The recent case was the murder of Sharon Andrews. The corpse swept downriver in a flash flood. A corpse without a face.
The story of the body’s discovery, sufficiently gruesome to make the news wires, had appeared in the August 18 edition of The Dallas Morning News.
On the nineteenth of August a trucker left the paper at the diner where Elizabeth worked. She kept it. Dallas might be a place to go, when she had to run again. She wanted to check the classified ads, get a feel for the job situation.
She didn’t get around to looking at the paper until the evening of August twenty-first. As she flipped through the coffee-stained pages, an AP story datelined Apache County, Arizona, caught her eye.
She read it.
And she knew.
That night she left for Tucson. She drove south on two state highways, then on Interstate 17, stopping only once, at 7 A.M., to call the diner and quit her job.
It was best to leave no loose ends. She didn’t want her boss to file a missing-persons report.
When she arrived in town, taking a furnished apartment on the south side, Tucson’s morning and afternoon papers ran daily stories on the Sharon Andrews case, and the TV news led with the story for a week. But no progress was made, and the fear and excitement subsided. Tucson was not quite a metropolis, but it had grown a lot since 1987, when she had last seen it. The metro area population—city and suburbs and unincorporated county land—was pushing one million.
People were busy. Life went on.
Except, of course, for seven-year-old Todd Andrews, and Sharon’s parents and friends, and the police detectives and sheriffs’ deputies working the case in two counties, and Elizabeth Palmer herself.
Elizabeth’s life had not gone on. It had been stalled and frozen in a compulsive routine.
Every day she watched Cray’s residence. She followed him in the evenings. He had gone out a dozen times, with increasing frequency throughout the month.
She watched. She waited. She took no job, earned no money.
As her savings dwindled, she found it hard to make the weekly rent even on her barrio apartment. Last week she’d switched to a one-star motel on Miracle Mile. She’d stayed until even twenty-five dollars a night seemed a little steep.
Two days ago she had found this place by the interstate. Nineteen dollars a night. She could afford to stay here another three days. Then she would be sleeping in her car.
And if Cray was not, in fact, the man who’d murdered Sharon Andrews ...
Then all the expense and risk she had assumed by returning to Tucson would have been wasted. She would be broke and homeless and jobless, with nothing to show for it but a paranoid delusion.
Well, if so, she would go about rebuilding her life, that’s all.
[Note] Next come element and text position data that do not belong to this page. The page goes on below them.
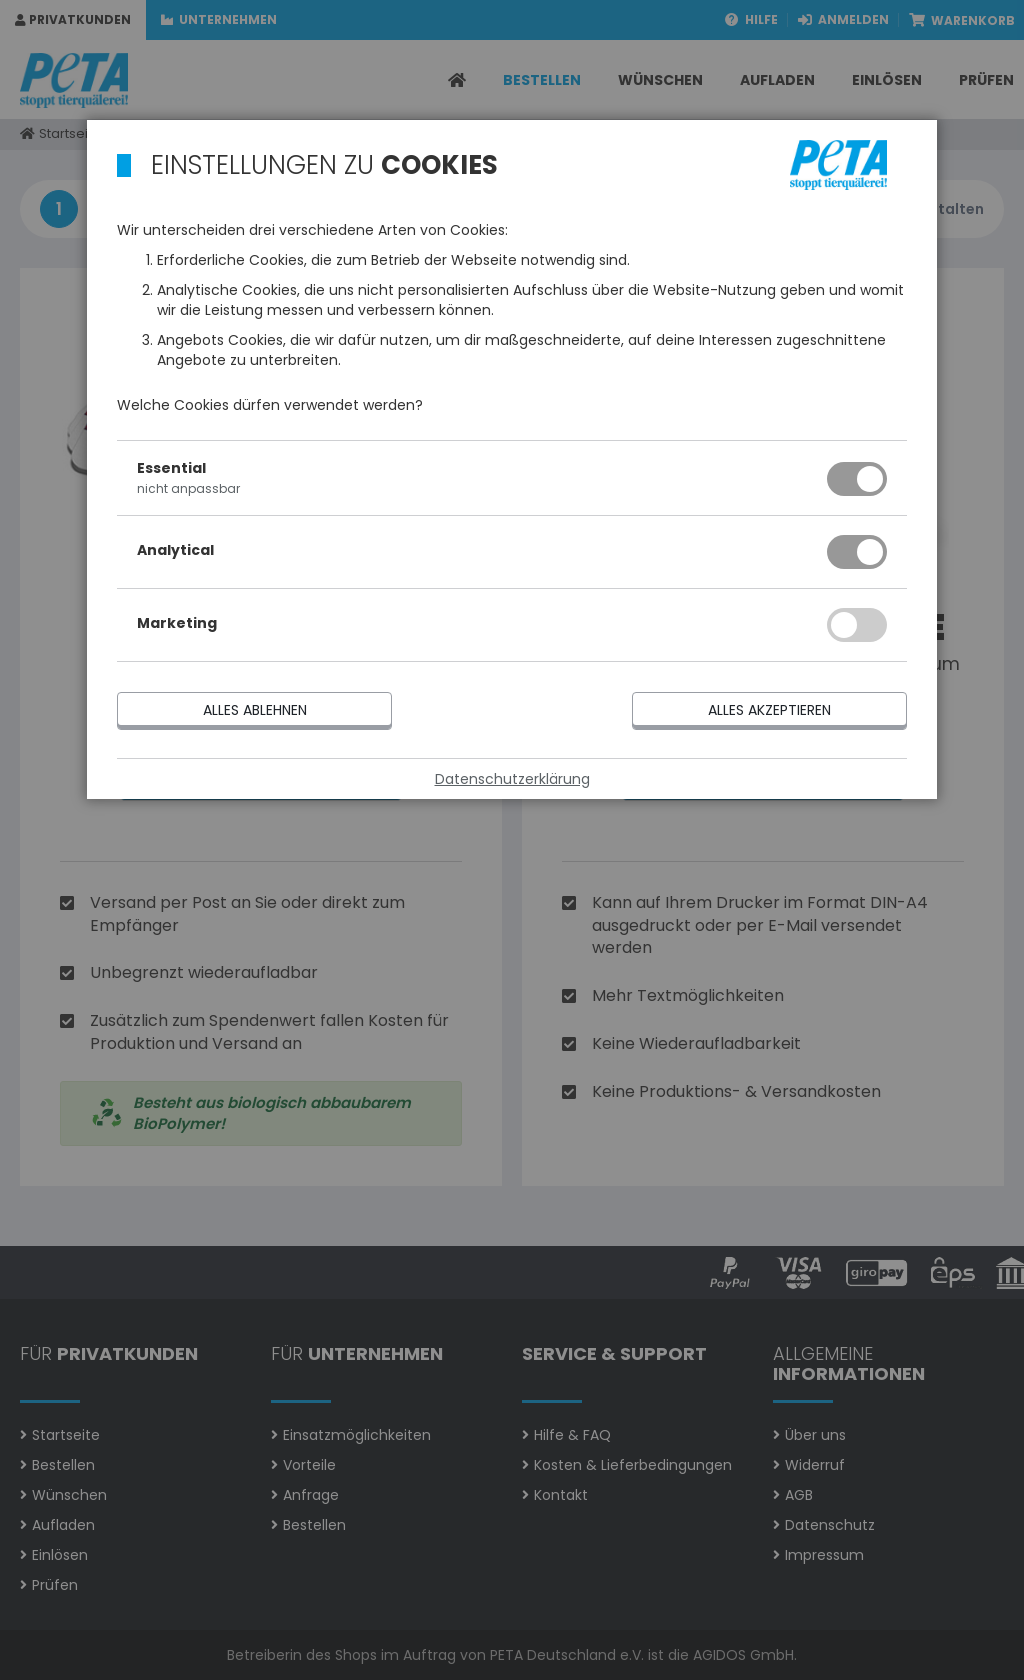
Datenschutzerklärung (512, 779)
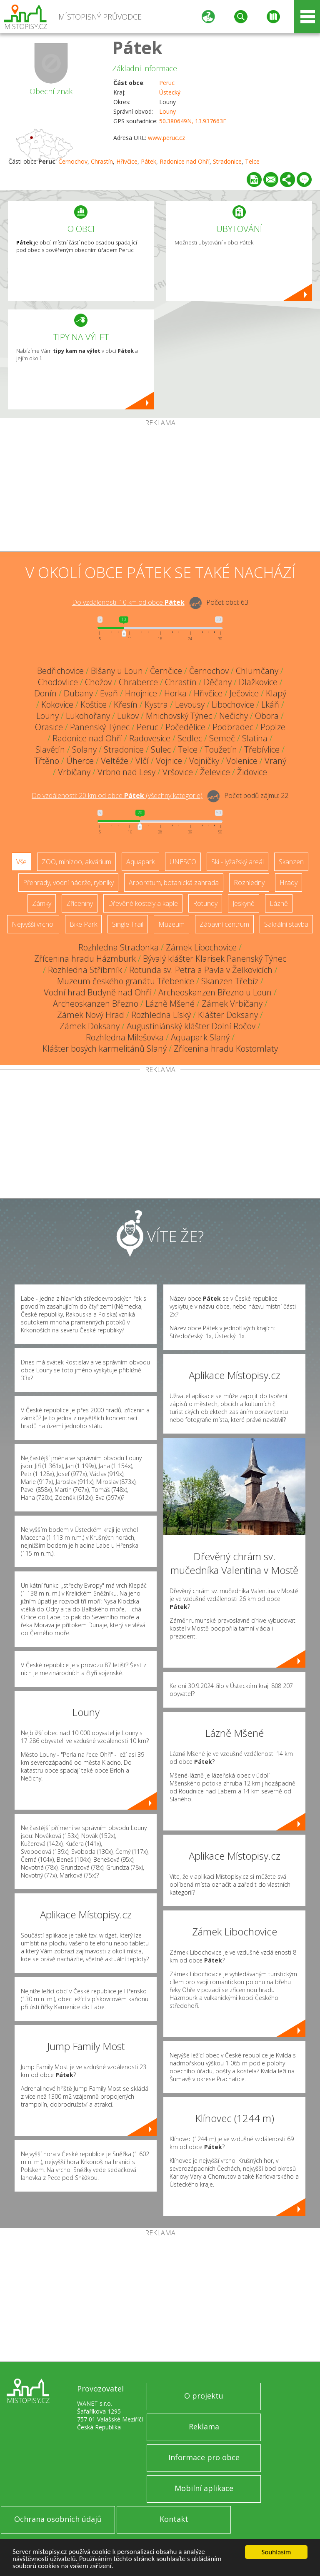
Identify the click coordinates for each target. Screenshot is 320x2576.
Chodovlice (58, 682)
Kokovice (57, 704)
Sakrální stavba (286, 924)
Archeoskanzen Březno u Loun (215, 992)
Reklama (204, 2426)
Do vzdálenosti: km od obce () (117, 795)
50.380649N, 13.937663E (192, 121)
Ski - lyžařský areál (237, 861)
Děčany (218, 682)
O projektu (203, 2396)
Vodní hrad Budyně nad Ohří (97, 992)
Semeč (222, 738)
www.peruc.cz (166, 138)
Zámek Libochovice (201, 947)
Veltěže (114, 760)
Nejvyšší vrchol (33, 924)
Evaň (109, 693)
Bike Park (83, 924)
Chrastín (102, 161)
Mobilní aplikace (204, 2488)
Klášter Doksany (228, 1014)
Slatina (255, 738)
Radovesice (149, 738)
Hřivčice (127, 161)
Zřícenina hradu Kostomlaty (226, 1048)
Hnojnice (141, 693)
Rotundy (205, 903)
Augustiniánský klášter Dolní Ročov (191, 1026)
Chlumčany (257, 670)
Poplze (272, 727)
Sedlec (190, 738)
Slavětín (50, 749)
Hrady (289, 882)
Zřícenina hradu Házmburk (85, 958)
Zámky (41, 903)
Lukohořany (88, 715)
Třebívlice (262, 749)
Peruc (167, 83)
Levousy (190, 704)
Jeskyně (243, 903)
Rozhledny (249, 882)
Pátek (137, 47)
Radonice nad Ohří (185, 161)
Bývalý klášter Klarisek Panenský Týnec (214, 958)
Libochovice (233, 704)
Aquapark (140, 861)
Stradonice (227, 161)
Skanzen (291, 861)
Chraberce (138, 682)
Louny (167, 111)
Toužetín (221, 749)
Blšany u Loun (117, 670)
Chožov (98, 682)
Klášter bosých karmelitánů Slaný (104, 1048)
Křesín (126, 704)
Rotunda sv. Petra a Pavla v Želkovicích (200, 969)
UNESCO (183, 861)
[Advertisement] (160, 489)
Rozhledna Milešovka (125, 1037)
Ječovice (244, 693)
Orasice (49, 727)
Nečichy (233, 715)
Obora (267, 715)
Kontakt (174, 2519)
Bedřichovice (60, 670)
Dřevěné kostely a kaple (143, 903)
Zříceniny (79, 903)
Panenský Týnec (100, 727)
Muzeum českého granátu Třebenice (125, 981)
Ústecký (169, 92)
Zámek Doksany (90, 1026)
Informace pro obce (204, 2457)
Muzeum (171, 924)
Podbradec (232, 727)
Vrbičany (74, 772)
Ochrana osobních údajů (58, 2519)
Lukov (128, 715)
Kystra (156, 704)
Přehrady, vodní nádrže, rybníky (68, 882)
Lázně (279, 903)
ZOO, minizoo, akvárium (76, 861)
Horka (175, 693)
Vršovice (177, 772)
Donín (45, 693)
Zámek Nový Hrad (90, 1014)
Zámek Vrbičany (232, 1003)
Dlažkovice (258, 682)
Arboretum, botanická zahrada (174, 882)
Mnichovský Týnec (179, 715)
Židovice (252, 772)
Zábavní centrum (224, 924)
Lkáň (270, 704)
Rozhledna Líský (161, 1014)
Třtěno (46, 760)
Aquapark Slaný (200, 1037)
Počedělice (185, 727)
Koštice (93, 704)
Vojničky (204, 760)
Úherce (80, 760)
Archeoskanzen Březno (95, 1003)
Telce (252, 161)
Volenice (242, 760)
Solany (84, 749)
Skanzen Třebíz (229, 981)
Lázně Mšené (170, 1003)
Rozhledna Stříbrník (85, 969)
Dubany (78, 693)
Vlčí (142, 760)
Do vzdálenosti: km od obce (128, 602)
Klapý (276, 693)
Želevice (215, 772)
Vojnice (169, 760)
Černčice (166, 670)
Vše (21, 861)
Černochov (73, 161)
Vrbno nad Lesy (126, 772)
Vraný (275, 760)
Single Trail (127, 924)
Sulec (161, 749)
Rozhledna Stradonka (118, 947)
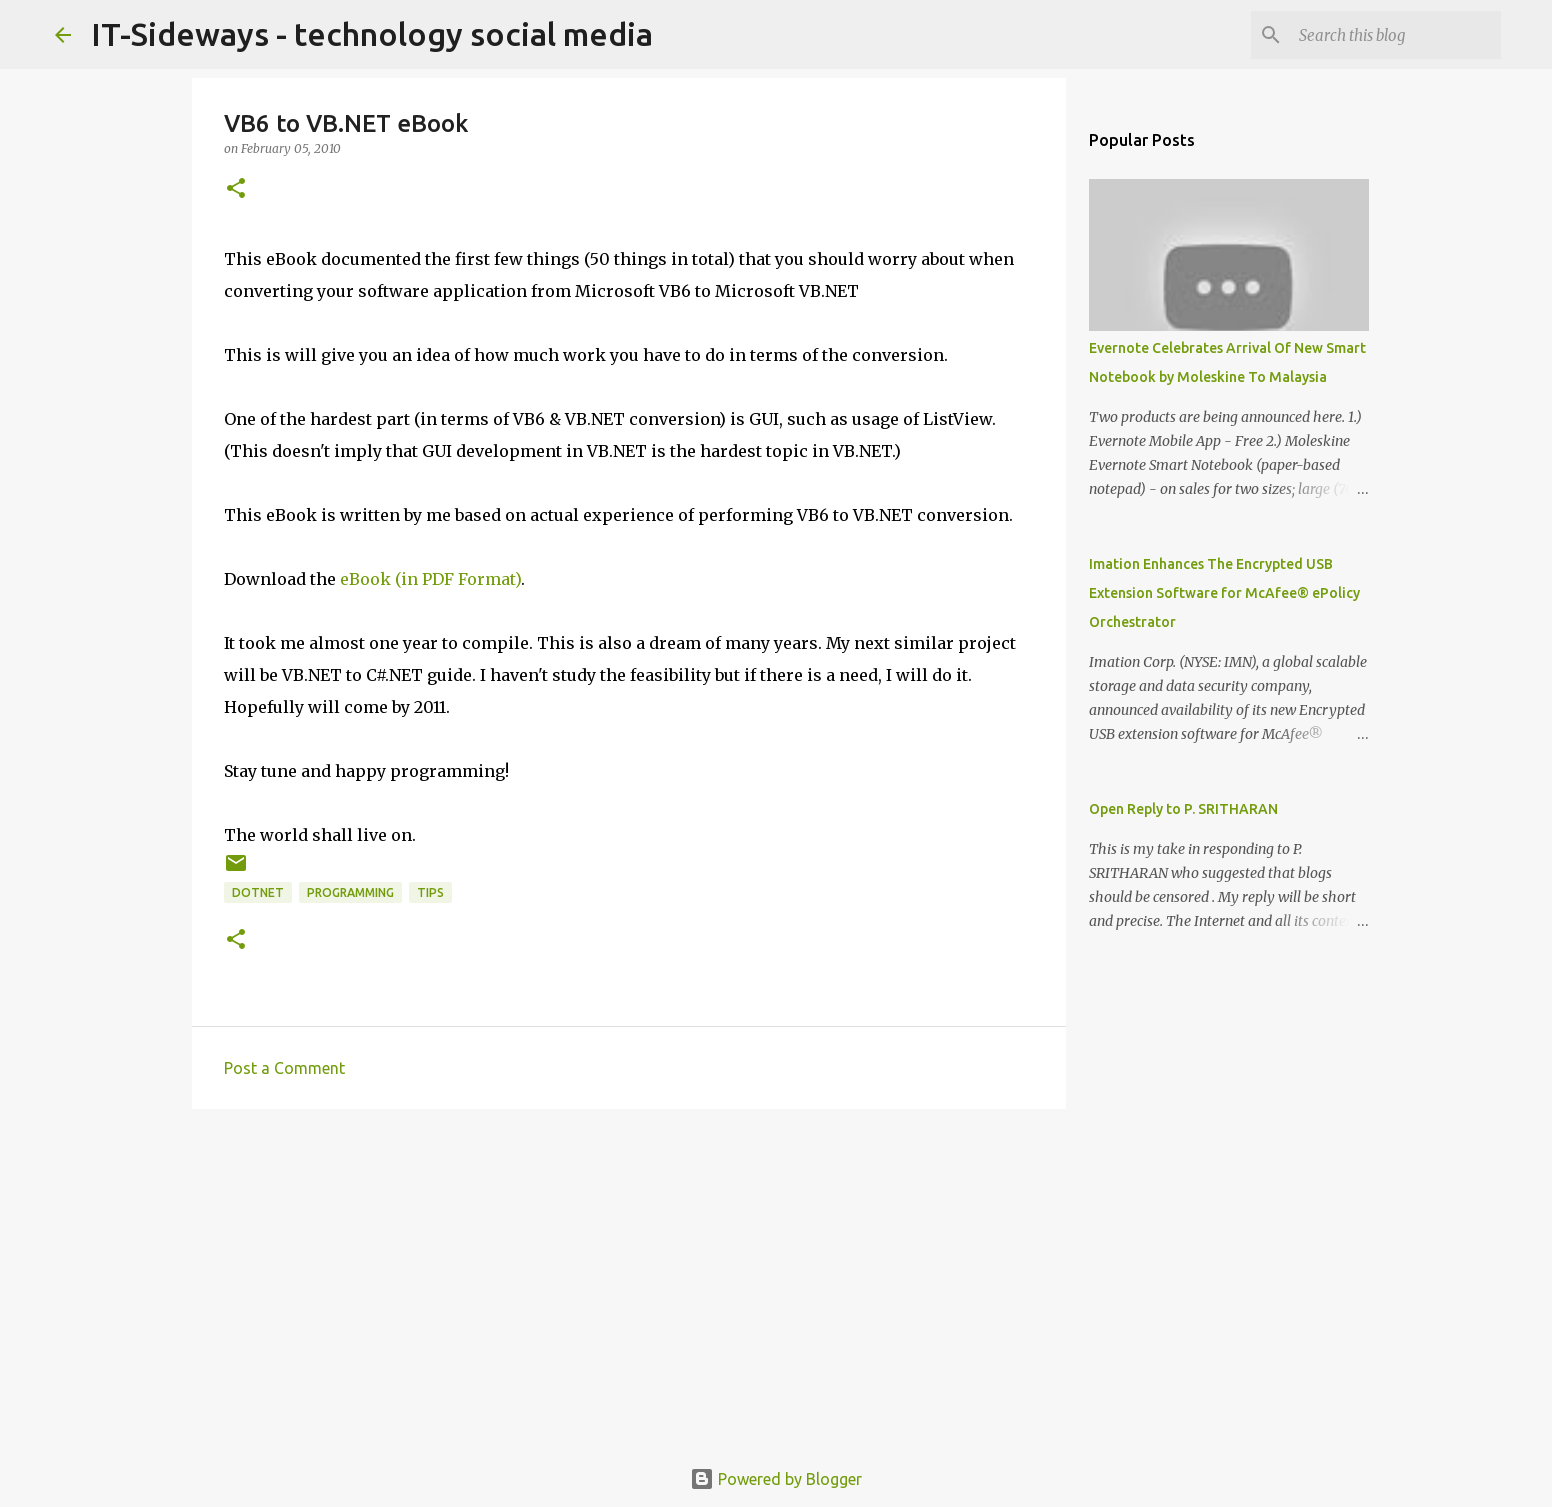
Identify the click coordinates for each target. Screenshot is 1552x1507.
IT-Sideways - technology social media (372, 34)
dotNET (258, 892)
She had done it before.
And though she was tired now, she knew exhaustion would not last. There was something in her that pushed her forward even when the massed resistance of the world seemed to be driving her back. In her worst moments, in flophouses and alleyways, when all hope should have been gone, she’d felt it—some living power, an energy that seemed to renew itself even when she fought against it, preferring despair.
She would survive. But some other woman might not.
The thought made her weary, or more precisely, made her suddenly aware of how weary she already was.
She stretched out on the soiled bedspread and shut her eyes, but sleep would not come.